Scene from “The Porches Project” (photo courtesy of The University of Scranton)
Humanities Project Shares Neighborhood Stories and Builds Relationships
In an effort to honor Scranton’s local history, Hank Willenbrink, Ph.D., associate professor of playwriting, dramatic literature and theatre history and Theatre Program director at Scranton, recently collaborated with local director Jennifer Rhoads to create “The Porches Project.”
Willenbrink and Rhoads had students and recent graduates go into Scranton’s Hill Section neighborhood to collect biographical stories from residents. Out of that material, the group wrote six original short plays that were directed by Rhoads and performed by the University Players on the porches of select Hill Section homes.
The student dramatists and their Hill Section subjects proved to be highly receptive to each other, in the process breaking down assumptions each side may have had about the other. Willenbrink said, “By putting both populations in a room together and having them exchange stories, we were able to establish connection between both groups. So, in many ways, it wasn’t us taking from them, but trying to create these plays together through collaboration and give and take.”

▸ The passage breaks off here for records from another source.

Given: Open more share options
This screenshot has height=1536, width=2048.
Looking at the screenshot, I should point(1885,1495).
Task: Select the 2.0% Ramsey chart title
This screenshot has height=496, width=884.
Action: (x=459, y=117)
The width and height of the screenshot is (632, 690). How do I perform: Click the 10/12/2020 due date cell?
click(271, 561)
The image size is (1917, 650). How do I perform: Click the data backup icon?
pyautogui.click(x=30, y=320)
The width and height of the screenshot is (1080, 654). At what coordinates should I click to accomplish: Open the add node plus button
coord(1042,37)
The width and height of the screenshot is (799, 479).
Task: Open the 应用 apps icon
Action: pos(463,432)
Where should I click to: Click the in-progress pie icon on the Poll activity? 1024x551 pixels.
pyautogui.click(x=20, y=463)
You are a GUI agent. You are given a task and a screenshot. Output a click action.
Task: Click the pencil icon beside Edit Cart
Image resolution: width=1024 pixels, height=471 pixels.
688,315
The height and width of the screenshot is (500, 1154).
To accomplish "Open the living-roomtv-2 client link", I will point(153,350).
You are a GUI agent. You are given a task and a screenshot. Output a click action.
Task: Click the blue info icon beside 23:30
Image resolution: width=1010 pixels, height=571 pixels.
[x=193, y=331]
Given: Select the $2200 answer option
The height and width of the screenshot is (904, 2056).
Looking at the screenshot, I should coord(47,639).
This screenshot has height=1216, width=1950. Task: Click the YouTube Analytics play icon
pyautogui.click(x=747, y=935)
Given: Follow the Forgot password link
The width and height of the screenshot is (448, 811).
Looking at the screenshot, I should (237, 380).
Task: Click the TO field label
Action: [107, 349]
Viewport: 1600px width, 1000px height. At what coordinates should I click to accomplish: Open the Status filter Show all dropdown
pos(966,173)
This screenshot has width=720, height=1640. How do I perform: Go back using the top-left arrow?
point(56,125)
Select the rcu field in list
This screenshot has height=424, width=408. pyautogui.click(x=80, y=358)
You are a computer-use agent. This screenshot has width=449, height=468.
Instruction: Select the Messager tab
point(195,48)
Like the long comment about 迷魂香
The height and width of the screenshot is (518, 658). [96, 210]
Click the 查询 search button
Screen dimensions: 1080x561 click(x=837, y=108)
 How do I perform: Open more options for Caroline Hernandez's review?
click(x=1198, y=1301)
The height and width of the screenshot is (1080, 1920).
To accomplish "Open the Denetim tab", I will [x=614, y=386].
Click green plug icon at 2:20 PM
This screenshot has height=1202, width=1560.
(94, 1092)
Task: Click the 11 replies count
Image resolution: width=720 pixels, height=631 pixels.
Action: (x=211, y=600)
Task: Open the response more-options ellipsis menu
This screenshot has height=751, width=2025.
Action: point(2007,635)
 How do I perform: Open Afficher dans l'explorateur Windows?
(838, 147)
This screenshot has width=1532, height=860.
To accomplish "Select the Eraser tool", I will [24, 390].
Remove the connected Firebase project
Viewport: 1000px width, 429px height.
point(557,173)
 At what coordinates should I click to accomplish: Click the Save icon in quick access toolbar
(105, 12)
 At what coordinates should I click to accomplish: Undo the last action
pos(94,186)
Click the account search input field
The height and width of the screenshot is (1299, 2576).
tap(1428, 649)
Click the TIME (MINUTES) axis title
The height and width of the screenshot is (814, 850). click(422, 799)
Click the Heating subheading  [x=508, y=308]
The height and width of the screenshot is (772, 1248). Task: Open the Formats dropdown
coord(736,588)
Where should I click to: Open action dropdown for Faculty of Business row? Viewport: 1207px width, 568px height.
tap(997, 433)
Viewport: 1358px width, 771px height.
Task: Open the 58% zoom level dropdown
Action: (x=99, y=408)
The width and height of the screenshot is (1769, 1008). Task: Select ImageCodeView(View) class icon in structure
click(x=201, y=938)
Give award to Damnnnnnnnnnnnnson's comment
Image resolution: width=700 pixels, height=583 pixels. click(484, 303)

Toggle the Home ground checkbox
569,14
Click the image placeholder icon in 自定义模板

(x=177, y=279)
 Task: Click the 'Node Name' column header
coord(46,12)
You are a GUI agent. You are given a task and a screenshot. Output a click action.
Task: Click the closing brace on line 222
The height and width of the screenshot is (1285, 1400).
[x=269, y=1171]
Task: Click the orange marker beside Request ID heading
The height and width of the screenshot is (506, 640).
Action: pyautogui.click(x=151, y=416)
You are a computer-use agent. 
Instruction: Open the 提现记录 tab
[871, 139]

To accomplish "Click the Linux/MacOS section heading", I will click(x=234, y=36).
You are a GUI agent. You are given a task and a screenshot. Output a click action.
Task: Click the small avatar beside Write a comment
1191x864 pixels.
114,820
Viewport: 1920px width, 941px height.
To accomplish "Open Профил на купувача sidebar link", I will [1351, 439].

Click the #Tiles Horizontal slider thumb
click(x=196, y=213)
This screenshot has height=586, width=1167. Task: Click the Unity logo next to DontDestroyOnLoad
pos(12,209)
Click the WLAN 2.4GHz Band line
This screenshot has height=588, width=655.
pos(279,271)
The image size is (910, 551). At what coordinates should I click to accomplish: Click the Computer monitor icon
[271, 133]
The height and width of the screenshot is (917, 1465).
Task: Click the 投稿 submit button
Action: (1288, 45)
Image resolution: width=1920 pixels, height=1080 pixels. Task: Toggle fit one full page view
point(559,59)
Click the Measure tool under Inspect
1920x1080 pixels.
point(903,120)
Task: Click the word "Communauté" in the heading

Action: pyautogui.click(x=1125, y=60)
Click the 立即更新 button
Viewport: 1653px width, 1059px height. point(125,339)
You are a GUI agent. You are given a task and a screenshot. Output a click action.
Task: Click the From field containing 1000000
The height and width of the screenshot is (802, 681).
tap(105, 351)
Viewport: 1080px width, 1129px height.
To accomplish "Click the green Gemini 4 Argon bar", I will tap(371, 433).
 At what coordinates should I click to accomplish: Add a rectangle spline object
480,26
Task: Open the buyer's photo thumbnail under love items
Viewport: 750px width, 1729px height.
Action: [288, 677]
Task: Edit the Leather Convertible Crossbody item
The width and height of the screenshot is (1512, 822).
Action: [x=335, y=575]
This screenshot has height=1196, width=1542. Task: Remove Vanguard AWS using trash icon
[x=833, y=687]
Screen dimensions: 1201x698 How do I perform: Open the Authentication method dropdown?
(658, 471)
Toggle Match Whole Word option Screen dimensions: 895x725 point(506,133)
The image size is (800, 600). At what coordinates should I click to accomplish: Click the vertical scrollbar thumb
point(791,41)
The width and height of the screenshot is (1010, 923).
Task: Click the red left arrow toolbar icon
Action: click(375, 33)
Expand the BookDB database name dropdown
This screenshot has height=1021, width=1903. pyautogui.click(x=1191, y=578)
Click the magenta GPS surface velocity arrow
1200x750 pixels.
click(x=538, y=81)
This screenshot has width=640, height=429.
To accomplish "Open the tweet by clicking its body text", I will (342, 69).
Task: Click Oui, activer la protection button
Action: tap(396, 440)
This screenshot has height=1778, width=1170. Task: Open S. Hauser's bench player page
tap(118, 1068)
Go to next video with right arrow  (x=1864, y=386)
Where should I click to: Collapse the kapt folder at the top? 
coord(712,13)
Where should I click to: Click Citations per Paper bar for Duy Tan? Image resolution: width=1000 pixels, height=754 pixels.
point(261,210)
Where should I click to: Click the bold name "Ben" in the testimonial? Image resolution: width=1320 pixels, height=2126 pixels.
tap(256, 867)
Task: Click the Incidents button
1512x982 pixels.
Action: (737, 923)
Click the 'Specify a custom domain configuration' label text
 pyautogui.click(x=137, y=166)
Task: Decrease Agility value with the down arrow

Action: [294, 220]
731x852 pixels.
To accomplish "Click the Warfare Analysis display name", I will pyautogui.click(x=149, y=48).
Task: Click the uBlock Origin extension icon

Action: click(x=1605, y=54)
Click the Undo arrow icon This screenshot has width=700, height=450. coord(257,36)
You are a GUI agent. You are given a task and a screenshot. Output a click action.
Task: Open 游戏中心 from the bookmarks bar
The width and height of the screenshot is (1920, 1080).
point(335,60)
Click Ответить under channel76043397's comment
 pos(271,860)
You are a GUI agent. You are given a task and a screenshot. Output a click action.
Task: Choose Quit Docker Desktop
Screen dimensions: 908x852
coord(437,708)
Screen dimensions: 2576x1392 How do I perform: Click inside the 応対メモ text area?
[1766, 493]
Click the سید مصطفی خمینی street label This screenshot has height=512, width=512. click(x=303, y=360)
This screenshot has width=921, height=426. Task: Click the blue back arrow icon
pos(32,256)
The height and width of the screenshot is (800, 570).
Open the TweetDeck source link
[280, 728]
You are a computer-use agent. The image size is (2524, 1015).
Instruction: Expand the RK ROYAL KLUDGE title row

“I don’t subscribe to the ivory tower model of education,” Dr. Willenbrink continued. “I think that part of the mission of the University and of higher education is to be an active part of community creation and to think toward community wellness. By exposing our students to narratives and encouraging their participation, we help make them a part of the larger community.”

Scene from “The Porches Project” (photo courtesy of The University of Scranton)
Social Sciences Provide Needed Community Assessments
Over the past decade, Loreen Wolfer, Ph.D., professor of sociology and criminal justice at Scranton, has developed a productive working relationship with local nonprofit, Outreach – Center for Community Resources. As a result, students in her Research Methods and Statistics courses have had the opportunity to learn research in an applied setting as a means of seeing their real-world utility.
Students have worked with Outreach’s data from the Texas Christian University Criminal Justice Comprehensive Intake (TCU CJ CI) assessment, which Outreach conducts on inmates within 14 days of their arrival at Lackawanna County Prison.
“While [Outreach] uses this information to help individual clients, they have few resources to analyze this information and to see whether there are demographic patterns across groups. My students help with this,” said Dr. Wolfer, noting that as a result of this work, the students are learning the concrete skills of SPSS coding and data analysis.
“Frequently, the concepts students learn in class seem abstract, and even if students read articles about people’s experiences or how information is used, it is still somewhat, ‘Well, that’s them,’ meaning students really can’t relate in a meaningful sense because they simply are not exposed to the actual conditions,” Dr. Wolfer added. “Community-based learning makes the concepts learned in the pristine, somewhat removed academic environment more real.”
Care for our Communities
In all of these examples, Scranton’s CBL activities are addressing community-defined needs. Ignatian practices of Cura personalis and Cura apostolica extend beyond our individual students and institutions, and into our local communities, preparing students to understand common challenges facing humanity, identify systemic problems, and develop a commitment to their communities.